Date: Tue, 25 Nov 2014 20:45:05 +0100
From: Andrea Arcangeli <aarcange@redhat.com>
To: Peter Maydell <peter.maydell@linaro.org>
Cc: zhanghailiang <zhang.zhanghailiang@huawei.com>,
        Robert Love <rlove@google.com>, Dave Hansen <dave@sr71.net>,
        Jan Kara <jack@suse.cz>, kvm-devel <kvm@vger.kernel.org>,
        Neil Brown <neilb@suse.de>, Stefan Hajnoczi <stefanha@gmail.com>,
        QEMU Developers <qemu-devel@nongnu.org>,
        KOSAKI Motohiro <kosaki.motohiro@gmail.com>,
        Michel Lespinasse <walken@google.com>, Taras Glek <tglek@mozilla.com>,
        Andrew Jones <drjones@redhat.com>, Juan Quintela <quintela@redhat.com>,
        Hugh Dickins <hughd@google.com>, Mel Gorman <mgorman@suse.de>,
        Sasha Levin <sasha.levin@oracle.com>,
        Android Kernel Team <kernel-team@android.com>,
        "Dr. David Alan Gilbert" <dgilbert@redhat.com>,
        "Huangpeng (Peter)" <peter.huangpeng@huawei.com>,
        Andres Lagar-Cavilla <andreslc@google.com>,
        Christopher Covington <cov@codeaurora.org>,
        Anthony Liguori <anthony@codemonkey.ws>,
        Paolo Bonzini <pbonzini@redhat.com>, Keith Packard <keithp@keithp.com>,
        Wenchao Xia <wenchaoqemu@gmail.com>,
        lkml - Kernel Mailing List <linux-kernel@vger.kernel.org>,
        Andy Lutomirski <luto@amacapital.net>,
        Minchan Kim <minchan@kernel.org>,
        Dmitry Adamushko <dmitry.adamushko@gmail.com>,
        Johannes Weiner <hannes@cmpxchg.org>, Mike Hommey <mh@glandium.org>,
        Andrew Morton <akpm@linux-foundation.org>,
        Peter Feiner <pfeiner@google.com>
Subject: Re: [Qemu-devel] [PATCH 00/17] RFC: userfault v2
Message-ID: <20141125194505.GR4569@redhat.com>
References: <1412356087-16115-1-git-send-email-aarcange@redhat.com>
 <544E1143.1080905@huawei.com>
 <20141029174607.GK19606@redhat.com>
 <CAFEAcA9JNVsT57Zgy96+cfdWBABE4_g4yJG7Te8Oa8ReXZqeRQ@mail.gmail.com>
 <20141121201415.GK4569@redhat.com>
 <CAFEAcA9c7spP1wAqWFE4r=uZVyT2ZfZGZ2MJhjTCgfs5YiSONg@mail.gmail.com>
MIME-Version: 1.0
Content-Type: text/plain; charset=us-ascii
Content-Disposition: inline
In-Reply-To: <CAFEAcA9c7spP1wAqWFE4r=uZVyT2ZfZGZ2MJhjTCgfs5YiSONg@mail.gmail.com>
User-Agent: Mutt/1.5.23 (2014-03-12)
Sender: linux-kernel-owner@vger.kernel.org

On Fri, Nov 21, 2014 at 11:05:45PM +0000, Peter Maydell wrote:
> If it's mapped and readable-but-not-writable then it should still
> fault on write accesses, though?
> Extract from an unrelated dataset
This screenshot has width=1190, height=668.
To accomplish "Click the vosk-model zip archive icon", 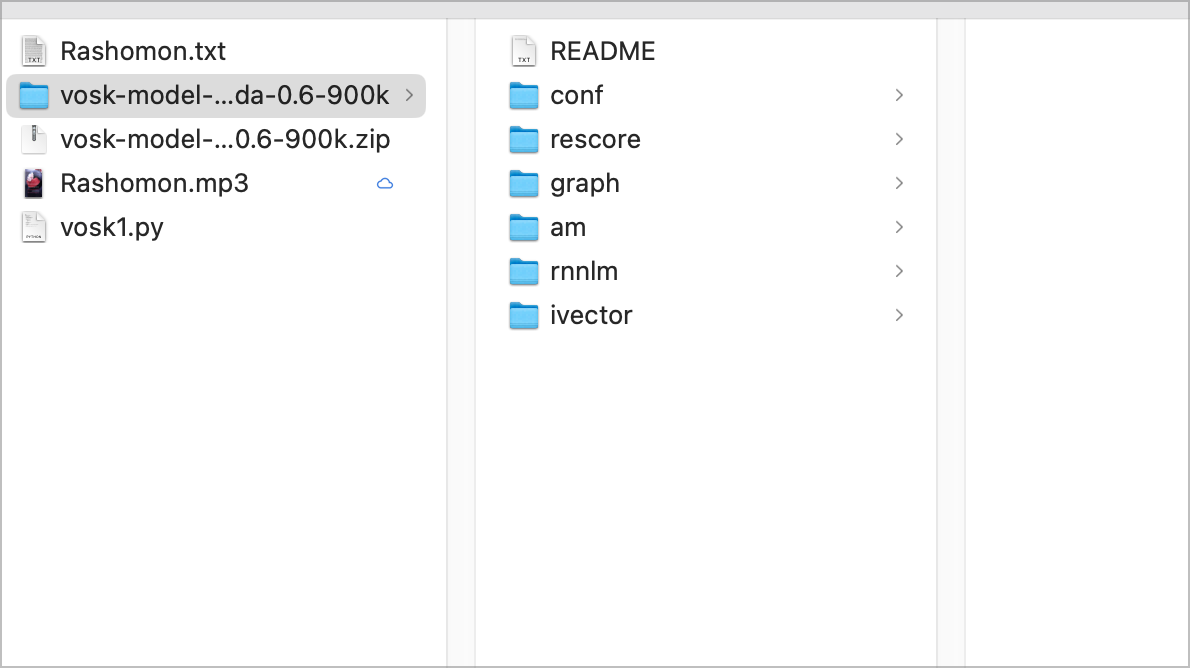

These are cases we currently get
> SEGV for, anyway.

Yes then it'll work just fine.

> Ah, I guess we have a terminology difference. I was considering
> "page fault" to mean (roughly) "anything that causes the CPU to
> take an exception on an attempted load/store" and expected that
> userfaultfd would notify userspace of any of those. (Well, not
> alignment faults, maybe, but I'm definitely surprised that
> access permission issues don't get reported the same way as
> page-completely-missing issues. In other words I was expecting
> that this was "everything previously reported via SIGSEGV or
> SIGBUS now comes via userfaultfd".)

Just not PROT_NONE SIGSEGV faults, i.e. PROT_NONE would still SIGSEGV
currently. Because it's not a not-present fault (the page is present,
just not mapped readable) and it's neither a wrprotect fault (it is
trapped with the vma vm_flags permission bits instead before the
actual page fault handler is invoked). userfaultfd hooks into the
common code of the page fault handler.

> > Temporarily removing/moving the page with remap_anon_pages shall be
> > much better than using PROT_NONE for this (or alternative syscall name
> > to differentiate it further from remap_file_pages, or equivalent
> > userfaultfd command if we decide to hide the pte/pmd mangling as
> > userfaultfd commands instead of adding new standalone syscalls).
> 
> We don't use PROT_NONE for the linux-user situation, we just use
> mprotect() to remove the PAGE_WRITE permission so it's still
> readable.

Like said above it'll work just fine then.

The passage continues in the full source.